### EXERCISE AIM
Begin at the line containing "This screenshot has width=999, height=666." in the data below and go on through the line containing "Launch the Octo", repeating each line exactly; include both ends and no other line.

### SUPPLIED MATERIAL
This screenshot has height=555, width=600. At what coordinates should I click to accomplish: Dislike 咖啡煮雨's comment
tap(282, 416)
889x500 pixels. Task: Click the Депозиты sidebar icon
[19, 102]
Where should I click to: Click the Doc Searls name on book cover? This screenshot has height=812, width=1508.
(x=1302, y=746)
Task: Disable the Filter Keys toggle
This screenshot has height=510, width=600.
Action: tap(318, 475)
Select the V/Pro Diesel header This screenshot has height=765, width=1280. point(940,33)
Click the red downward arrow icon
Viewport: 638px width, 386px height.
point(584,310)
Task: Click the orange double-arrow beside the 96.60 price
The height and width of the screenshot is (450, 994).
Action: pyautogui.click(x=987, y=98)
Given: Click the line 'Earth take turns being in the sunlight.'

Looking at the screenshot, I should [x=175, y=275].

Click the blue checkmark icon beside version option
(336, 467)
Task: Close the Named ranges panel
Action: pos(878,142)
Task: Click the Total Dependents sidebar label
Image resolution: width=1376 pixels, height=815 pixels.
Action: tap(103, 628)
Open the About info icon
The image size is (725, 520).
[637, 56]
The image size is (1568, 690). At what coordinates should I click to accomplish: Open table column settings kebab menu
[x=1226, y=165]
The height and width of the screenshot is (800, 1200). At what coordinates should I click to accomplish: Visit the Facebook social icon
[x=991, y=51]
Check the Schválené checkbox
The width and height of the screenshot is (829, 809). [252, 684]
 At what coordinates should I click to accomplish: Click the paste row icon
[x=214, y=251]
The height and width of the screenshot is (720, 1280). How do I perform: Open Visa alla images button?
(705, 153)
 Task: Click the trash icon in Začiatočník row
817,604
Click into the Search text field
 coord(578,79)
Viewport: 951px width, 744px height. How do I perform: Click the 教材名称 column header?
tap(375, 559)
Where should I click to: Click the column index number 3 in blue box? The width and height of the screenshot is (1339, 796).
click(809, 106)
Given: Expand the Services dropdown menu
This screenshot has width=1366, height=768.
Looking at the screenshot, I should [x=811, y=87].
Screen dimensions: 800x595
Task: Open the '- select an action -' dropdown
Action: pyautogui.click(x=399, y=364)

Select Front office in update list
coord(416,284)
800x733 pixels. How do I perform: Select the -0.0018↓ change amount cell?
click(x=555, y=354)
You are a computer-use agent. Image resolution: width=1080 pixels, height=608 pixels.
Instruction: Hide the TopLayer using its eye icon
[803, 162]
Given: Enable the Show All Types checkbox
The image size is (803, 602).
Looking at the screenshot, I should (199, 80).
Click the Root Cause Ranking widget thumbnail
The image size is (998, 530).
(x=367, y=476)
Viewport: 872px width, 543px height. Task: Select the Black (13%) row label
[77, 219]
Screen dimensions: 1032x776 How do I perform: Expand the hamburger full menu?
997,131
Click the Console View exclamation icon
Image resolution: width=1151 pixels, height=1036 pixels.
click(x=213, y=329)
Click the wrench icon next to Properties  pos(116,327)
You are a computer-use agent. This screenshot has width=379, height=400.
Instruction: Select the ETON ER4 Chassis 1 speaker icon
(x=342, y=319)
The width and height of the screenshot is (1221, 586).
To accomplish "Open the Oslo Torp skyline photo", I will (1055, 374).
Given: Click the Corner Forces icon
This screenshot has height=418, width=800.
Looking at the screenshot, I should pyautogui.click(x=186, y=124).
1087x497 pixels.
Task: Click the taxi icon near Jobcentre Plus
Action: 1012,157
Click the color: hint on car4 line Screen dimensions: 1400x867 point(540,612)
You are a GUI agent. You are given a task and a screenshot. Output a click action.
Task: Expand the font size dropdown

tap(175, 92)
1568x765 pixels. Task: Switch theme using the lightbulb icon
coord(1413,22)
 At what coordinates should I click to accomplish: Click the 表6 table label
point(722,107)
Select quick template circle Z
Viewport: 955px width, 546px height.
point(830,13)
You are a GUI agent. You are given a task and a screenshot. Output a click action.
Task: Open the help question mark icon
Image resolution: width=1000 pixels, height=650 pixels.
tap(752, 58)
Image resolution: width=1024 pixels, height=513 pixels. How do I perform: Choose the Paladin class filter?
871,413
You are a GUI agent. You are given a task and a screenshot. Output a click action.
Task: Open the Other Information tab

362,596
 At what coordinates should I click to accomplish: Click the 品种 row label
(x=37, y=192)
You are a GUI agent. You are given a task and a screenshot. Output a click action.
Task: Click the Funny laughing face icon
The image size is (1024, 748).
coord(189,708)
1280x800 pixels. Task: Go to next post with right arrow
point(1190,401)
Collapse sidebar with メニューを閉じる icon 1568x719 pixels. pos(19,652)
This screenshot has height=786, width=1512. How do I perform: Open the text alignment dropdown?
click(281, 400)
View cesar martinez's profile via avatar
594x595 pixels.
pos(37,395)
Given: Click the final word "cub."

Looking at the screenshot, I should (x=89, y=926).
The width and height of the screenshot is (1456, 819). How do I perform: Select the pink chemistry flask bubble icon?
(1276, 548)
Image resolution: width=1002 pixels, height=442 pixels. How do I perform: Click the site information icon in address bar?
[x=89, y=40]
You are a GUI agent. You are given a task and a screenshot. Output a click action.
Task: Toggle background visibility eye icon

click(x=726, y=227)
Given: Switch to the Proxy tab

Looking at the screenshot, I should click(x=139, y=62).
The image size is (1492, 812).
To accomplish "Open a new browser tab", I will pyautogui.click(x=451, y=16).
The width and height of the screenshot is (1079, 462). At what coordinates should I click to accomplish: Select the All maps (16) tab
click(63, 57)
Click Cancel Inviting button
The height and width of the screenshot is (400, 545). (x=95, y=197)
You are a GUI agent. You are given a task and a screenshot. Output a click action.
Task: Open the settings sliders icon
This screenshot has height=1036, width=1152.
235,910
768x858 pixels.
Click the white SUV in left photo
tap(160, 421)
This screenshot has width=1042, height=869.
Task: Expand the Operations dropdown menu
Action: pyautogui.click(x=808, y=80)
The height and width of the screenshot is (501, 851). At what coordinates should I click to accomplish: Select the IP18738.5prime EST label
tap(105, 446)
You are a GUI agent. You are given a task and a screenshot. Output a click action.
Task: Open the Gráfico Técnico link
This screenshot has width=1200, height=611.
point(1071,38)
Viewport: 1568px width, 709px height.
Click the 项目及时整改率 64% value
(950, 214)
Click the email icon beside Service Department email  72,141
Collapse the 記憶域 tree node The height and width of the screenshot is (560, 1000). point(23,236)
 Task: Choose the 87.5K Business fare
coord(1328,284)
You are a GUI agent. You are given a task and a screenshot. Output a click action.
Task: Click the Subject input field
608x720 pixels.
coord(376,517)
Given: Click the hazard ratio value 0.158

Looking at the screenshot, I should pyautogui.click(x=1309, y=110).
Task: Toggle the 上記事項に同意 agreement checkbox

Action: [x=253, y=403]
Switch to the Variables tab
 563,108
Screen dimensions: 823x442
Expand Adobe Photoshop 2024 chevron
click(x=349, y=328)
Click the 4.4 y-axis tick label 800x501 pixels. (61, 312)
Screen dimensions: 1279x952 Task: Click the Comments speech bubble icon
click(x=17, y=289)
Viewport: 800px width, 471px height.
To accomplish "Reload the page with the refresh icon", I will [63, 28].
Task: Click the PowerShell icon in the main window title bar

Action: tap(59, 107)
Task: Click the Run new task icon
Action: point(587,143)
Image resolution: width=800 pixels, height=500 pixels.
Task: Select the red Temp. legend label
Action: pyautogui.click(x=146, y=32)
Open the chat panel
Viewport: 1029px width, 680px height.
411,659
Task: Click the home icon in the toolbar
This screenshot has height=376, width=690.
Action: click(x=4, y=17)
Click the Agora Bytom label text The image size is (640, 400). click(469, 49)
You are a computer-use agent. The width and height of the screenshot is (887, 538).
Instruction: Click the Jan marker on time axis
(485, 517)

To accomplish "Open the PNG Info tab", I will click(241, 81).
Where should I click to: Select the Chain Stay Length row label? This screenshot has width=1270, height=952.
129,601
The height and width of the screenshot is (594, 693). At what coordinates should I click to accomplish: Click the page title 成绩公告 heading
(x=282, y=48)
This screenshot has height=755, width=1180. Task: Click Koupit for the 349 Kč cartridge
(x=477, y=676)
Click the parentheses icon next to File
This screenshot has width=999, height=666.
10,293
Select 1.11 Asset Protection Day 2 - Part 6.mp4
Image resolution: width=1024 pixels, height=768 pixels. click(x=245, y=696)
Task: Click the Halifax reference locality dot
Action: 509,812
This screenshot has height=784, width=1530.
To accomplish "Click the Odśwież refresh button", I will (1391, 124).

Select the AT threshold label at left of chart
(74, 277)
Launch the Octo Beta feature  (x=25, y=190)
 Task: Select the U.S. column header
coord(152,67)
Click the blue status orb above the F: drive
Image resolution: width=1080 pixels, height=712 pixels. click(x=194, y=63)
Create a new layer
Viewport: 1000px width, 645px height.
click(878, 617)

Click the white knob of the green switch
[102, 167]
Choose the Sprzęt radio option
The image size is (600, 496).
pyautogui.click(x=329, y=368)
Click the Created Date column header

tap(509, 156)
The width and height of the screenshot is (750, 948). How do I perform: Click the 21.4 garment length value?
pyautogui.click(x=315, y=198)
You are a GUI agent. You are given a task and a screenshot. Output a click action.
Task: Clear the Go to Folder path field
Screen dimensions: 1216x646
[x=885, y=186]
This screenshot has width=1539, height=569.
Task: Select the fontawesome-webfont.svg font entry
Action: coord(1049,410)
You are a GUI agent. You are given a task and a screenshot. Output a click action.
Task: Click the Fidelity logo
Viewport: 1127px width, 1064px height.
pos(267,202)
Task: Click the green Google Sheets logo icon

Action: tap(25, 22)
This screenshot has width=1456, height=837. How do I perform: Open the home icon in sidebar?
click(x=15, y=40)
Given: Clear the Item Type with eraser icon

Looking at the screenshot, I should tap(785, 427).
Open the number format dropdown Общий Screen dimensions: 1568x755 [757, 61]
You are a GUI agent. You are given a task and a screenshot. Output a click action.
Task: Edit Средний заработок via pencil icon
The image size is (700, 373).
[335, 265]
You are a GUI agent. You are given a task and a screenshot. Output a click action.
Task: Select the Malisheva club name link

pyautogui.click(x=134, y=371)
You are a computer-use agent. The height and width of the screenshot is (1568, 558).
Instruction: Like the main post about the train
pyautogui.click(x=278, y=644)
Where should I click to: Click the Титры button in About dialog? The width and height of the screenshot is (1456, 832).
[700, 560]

### RESULT OF THIS EXERCISE
This screenshot has width=999, height=666.
10,293
Select 1.11 Asset Protection Day 2 - Part 6.mp4
Image resolution: width=1024 pixels, height=768 pixels. click(x=245, y=696)
Task: Click the Halifax reference locality dot
Action: 509,812
This screenshot has height=784, width=1530.
To accomplish "Click the Odśwież refresh button", I will (1391, 124).

Select the AT threshold label at left of chart
(74, 277)
Launch the Octo Beta feature  (x=25, y=190)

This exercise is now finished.